Health Educ Behav. 2013 Feb;40(1):78-87. doi: 10.1177/1090198112439411. Epub 2012 Apr 13.
The relationship between chronic stress and weight management efforts may be a concern for African American (AA) women, who have a high prevalence of obesity, high stress levels, and modest response to obesity treatment. This pilot study randomly assigned 44 overweight/obese AA women with moderate to high stress levels to either a 12-week adaptation of the Diabetes Prevention Program Lifestyle Balance intervention augmented with stress management strategies (Lifestyle + Stress) or Lifestyle Alone. A trend toward greater percentage of baseline weight loss at 3-month data collection was observed in Lifestyle + Stress (-2.7 ± 3.6%) compared with Lifestyle Alone (-1.4 ± 2.3%; p = .17) and a greater reduction in salivary cortisol (Lifestyle + Stress: -0.2461 ± 0.3985 ng/mL; Lifestyle Alone: -0.0002 ± 0.6275 ng/mL; p = .20). These promising results suggest that augmenting a behavioral weight control intervention with stress management components may be beneficial for overweight/obese AA women with moderate to high stress levels and merit further investigation with an adequately powered trial.

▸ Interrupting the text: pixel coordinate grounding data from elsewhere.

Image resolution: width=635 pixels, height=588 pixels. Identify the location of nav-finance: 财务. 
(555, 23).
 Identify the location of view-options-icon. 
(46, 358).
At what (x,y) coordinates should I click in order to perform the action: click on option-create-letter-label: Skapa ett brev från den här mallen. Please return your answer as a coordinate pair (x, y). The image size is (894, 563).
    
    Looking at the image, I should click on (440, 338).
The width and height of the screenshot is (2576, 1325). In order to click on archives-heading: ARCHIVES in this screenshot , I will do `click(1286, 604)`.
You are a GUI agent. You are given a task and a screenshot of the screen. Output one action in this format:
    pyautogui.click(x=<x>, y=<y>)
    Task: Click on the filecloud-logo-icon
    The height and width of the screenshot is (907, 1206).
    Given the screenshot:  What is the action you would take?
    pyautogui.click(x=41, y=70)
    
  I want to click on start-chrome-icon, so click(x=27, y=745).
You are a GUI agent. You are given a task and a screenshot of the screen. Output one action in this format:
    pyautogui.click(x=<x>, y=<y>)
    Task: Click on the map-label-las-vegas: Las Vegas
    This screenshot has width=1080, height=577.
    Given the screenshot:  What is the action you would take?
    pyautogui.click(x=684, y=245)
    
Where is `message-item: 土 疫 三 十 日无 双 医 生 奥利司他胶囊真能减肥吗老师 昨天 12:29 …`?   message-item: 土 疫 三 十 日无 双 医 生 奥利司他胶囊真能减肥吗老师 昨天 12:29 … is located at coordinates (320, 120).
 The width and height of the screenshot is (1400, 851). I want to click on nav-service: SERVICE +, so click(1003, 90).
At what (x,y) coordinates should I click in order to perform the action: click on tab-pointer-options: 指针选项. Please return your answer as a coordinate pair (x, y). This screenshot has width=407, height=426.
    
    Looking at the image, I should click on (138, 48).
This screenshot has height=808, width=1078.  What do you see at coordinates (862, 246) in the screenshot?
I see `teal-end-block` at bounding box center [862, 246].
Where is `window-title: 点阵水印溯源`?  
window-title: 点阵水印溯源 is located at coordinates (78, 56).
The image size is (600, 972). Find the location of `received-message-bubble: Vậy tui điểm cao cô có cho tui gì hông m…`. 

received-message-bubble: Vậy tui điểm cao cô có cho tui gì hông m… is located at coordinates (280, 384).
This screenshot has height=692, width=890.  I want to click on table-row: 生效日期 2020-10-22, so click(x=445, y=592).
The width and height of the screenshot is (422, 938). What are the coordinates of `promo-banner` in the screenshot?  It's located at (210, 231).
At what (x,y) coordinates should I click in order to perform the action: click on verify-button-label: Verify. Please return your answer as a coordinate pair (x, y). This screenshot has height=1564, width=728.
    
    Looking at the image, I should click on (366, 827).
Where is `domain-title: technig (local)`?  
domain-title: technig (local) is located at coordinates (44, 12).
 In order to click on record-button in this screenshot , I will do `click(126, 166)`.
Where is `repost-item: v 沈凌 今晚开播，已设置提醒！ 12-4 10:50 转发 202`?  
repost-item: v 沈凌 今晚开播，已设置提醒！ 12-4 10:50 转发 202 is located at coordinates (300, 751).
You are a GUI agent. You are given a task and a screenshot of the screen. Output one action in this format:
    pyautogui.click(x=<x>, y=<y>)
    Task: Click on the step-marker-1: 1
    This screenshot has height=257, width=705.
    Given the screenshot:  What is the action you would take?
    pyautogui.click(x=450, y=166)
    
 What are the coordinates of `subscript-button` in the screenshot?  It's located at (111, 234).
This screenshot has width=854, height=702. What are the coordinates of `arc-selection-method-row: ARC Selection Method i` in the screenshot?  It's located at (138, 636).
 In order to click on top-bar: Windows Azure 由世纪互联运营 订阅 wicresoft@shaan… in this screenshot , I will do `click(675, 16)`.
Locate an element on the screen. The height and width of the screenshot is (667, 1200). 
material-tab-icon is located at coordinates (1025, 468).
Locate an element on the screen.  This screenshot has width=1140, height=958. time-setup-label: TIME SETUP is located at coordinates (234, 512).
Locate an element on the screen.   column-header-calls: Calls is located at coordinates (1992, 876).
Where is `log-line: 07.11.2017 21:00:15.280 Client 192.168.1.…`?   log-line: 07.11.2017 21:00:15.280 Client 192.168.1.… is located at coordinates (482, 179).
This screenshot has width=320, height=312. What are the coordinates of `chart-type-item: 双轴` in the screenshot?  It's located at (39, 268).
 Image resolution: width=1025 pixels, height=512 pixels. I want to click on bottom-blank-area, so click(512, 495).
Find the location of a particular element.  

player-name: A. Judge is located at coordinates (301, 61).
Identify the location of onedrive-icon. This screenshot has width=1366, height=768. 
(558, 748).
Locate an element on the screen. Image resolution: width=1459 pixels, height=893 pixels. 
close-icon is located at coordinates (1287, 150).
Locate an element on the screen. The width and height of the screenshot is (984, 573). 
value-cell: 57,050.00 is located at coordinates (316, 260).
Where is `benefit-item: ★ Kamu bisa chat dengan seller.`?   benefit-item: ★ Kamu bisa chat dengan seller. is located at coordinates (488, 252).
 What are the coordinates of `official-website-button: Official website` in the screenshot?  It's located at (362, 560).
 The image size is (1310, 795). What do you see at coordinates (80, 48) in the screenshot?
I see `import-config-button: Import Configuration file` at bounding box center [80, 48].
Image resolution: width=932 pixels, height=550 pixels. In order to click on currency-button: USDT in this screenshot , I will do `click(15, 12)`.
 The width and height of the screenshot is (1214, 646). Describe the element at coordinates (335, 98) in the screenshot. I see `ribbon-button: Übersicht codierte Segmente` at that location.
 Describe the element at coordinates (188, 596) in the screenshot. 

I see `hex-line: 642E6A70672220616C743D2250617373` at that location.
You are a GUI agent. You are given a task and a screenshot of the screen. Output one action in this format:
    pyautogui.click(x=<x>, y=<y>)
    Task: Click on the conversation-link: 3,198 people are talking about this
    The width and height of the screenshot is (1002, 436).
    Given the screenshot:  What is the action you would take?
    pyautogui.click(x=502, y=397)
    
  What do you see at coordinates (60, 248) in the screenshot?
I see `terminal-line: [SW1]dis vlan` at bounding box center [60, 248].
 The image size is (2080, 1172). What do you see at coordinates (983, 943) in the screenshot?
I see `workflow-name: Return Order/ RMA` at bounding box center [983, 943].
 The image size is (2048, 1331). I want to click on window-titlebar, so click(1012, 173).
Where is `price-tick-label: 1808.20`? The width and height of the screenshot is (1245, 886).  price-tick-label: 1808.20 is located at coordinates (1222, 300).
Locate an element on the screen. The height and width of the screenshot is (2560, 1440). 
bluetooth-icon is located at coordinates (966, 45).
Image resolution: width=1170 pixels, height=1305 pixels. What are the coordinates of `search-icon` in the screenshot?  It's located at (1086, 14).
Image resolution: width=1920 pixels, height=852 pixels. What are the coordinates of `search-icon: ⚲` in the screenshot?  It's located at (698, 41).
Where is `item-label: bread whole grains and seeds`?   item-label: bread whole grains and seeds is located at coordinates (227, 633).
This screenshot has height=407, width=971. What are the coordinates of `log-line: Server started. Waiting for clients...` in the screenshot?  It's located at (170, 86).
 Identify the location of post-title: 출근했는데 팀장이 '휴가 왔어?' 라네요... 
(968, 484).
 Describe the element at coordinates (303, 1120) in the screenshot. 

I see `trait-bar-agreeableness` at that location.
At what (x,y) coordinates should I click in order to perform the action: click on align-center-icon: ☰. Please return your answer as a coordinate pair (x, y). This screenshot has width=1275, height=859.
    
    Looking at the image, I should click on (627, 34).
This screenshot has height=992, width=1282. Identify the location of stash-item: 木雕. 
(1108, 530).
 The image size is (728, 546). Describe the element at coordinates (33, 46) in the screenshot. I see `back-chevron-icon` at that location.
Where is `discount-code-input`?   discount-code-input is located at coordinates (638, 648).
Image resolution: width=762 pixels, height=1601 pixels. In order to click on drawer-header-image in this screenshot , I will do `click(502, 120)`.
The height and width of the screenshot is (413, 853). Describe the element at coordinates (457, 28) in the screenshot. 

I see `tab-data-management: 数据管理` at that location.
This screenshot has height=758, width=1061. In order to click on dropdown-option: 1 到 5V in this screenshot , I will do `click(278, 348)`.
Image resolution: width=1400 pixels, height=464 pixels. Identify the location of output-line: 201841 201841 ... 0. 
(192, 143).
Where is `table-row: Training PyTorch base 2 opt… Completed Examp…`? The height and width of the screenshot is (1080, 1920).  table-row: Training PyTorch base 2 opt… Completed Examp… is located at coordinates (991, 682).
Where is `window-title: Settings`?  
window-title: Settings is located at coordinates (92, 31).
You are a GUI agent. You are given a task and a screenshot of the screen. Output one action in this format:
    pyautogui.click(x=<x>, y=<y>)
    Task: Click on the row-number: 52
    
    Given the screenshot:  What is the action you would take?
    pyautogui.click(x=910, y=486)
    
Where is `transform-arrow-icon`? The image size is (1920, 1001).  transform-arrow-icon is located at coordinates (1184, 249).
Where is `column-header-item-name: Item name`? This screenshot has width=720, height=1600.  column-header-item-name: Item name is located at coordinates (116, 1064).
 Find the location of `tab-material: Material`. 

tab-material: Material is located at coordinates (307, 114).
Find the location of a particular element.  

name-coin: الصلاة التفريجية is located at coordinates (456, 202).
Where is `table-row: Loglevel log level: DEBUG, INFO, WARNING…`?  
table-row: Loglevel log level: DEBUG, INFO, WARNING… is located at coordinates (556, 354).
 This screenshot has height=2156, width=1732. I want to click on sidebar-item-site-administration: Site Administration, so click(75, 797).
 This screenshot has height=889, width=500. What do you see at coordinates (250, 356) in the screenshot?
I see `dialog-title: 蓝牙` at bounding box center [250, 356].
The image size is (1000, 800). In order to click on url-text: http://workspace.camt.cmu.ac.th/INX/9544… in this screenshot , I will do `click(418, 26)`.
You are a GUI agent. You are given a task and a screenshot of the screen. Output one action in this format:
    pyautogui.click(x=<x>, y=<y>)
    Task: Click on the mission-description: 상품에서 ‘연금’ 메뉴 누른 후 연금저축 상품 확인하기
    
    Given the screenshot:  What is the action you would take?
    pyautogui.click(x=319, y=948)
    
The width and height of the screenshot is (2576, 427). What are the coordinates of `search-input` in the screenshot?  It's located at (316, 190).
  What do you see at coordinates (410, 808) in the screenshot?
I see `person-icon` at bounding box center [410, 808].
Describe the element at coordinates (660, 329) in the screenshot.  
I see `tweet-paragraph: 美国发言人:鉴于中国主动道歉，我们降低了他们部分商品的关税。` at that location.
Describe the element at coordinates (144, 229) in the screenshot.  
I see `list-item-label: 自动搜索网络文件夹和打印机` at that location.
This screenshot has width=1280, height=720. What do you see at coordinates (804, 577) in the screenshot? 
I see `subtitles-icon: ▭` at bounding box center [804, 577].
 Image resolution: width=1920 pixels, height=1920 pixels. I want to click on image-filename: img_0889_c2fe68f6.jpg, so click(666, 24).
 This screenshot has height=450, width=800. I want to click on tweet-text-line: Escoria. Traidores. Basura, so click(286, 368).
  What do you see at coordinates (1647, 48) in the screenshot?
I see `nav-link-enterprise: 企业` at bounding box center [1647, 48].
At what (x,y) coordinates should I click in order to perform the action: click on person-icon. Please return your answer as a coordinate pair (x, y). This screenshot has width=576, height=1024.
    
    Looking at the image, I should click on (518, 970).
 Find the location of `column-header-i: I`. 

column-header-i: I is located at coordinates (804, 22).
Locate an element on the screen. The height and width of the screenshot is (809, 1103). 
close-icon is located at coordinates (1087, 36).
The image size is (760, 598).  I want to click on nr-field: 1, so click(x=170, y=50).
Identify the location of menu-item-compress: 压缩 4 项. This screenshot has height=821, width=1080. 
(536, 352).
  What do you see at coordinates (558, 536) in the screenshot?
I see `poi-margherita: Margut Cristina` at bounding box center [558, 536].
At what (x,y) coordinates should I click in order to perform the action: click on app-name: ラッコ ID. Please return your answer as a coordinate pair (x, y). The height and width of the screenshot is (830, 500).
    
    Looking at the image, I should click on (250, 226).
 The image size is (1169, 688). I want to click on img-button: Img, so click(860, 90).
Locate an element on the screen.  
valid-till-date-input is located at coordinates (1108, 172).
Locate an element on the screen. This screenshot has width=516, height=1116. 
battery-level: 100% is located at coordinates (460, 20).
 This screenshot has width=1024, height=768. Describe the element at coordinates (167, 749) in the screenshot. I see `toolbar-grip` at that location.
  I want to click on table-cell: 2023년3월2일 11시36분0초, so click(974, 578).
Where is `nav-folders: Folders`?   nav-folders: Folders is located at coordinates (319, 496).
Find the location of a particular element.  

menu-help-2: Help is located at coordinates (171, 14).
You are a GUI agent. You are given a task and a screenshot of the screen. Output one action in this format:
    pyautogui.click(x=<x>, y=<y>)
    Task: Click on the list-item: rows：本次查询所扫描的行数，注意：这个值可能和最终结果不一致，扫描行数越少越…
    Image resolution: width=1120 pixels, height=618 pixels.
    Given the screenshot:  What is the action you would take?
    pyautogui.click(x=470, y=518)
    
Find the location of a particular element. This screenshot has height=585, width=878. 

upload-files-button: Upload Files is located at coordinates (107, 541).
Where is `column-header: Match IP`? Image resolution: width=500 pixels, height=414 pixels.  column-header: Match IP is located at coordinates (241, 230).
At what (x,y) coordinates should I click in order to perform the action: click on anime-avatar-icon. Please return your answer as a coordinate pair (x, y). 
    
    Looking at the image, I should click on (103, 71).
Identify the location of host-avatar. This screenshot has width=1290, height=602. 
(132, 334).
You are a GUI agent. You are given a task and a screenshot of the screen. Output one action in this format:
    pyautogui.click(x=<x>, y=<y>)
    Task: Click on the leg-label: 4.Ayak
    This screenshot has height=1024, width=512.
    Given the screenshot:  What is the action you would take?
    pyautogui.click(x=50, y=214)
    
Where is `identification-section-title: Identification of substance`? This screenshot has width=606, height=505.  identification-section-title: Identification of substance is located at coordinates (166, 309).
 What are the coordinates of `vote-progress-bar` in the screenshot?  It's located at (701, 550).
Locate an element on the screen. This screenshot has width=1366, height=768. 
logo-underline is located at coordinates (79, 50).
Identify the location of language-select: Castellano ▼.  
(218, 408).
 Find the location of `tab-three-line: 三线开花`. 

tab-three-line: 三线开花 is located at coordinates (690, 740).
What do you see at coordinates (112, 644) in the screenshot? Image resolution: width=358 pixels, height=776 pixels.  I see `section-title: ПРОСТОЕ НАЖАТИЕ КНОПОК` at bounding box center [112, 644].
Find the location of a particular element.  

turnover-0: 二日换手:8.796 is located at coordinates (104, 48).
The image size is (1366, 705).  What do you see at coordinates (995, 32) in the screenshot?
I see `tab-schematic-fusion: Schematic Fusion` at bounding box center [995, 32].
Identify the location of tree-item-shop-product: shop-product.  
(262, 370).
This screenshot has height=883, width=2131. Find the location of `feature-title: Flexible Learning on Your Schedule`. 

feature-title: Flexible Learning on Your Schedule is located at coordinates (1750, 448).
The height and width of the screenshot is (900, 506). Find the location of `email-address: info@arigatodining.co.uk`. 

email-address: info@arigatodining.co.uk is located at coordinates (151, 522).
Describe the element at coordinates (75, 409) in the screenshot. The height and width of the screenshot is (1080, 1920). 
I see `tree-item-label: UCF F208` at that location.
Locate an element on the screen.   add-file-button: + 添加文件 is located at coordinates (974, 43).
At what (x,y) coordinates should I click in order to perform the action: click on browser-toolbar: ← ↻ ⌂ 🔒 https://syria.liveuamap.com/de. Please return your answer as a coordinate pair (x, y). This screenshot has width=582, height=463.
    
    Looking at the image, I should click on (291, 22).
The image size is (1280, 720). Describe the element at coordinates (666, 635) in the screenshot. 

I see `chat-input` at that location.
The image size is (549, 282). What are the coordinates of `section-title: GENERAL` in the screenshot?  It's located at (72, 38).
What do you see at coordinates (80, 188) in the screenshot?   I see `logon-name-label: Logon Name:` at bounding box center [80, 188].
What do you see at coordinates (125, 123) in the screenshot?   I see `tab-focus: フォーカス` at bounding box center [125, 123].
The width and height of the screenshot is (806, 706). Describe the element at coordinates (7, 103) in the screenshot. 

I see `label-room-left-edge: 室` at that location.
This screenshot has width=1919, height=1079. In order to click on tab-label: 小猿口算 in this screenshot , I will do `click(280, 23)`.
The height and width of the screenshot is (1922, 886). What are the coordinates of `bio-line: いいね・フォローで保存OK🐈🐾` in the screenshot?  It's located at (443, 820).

慢性压力与体重管理努力之间的关系可能是非裔美国女性(AA)关注的问题,她们肥胖患病率高、压力水平高,且对肥胖治疗的反应适度。这项初步研究将 44 名超重/肥胖、压力水平中等至偏高的 AA 女性随机分为两组,一组接受为期 12 周的糖尿病预防计划生活方式平衡干预(增加了压力管理策略),另一组仅接受生活方式干预。在 3 个月的数据采集时,生活方式+压力组的基线体重下降百分比呈上升趋势(-2.7±3.6%),而生活方式组为(-1.4±2.3%;p=0.17),唾液皮质醇的下降幅度更大(生活方式+压力组:-0.2461±0.3985ng/mL;生活方式组:-0.0002±0.6275ng/mL;p=0.20)。这些有希望的结果表明,在行为体重控制干预中增加压力管理部分可能对压力水平中等至偏高的超重/肥胖 AA 女性有益,值得进一步研究,以进行适当规模的试验。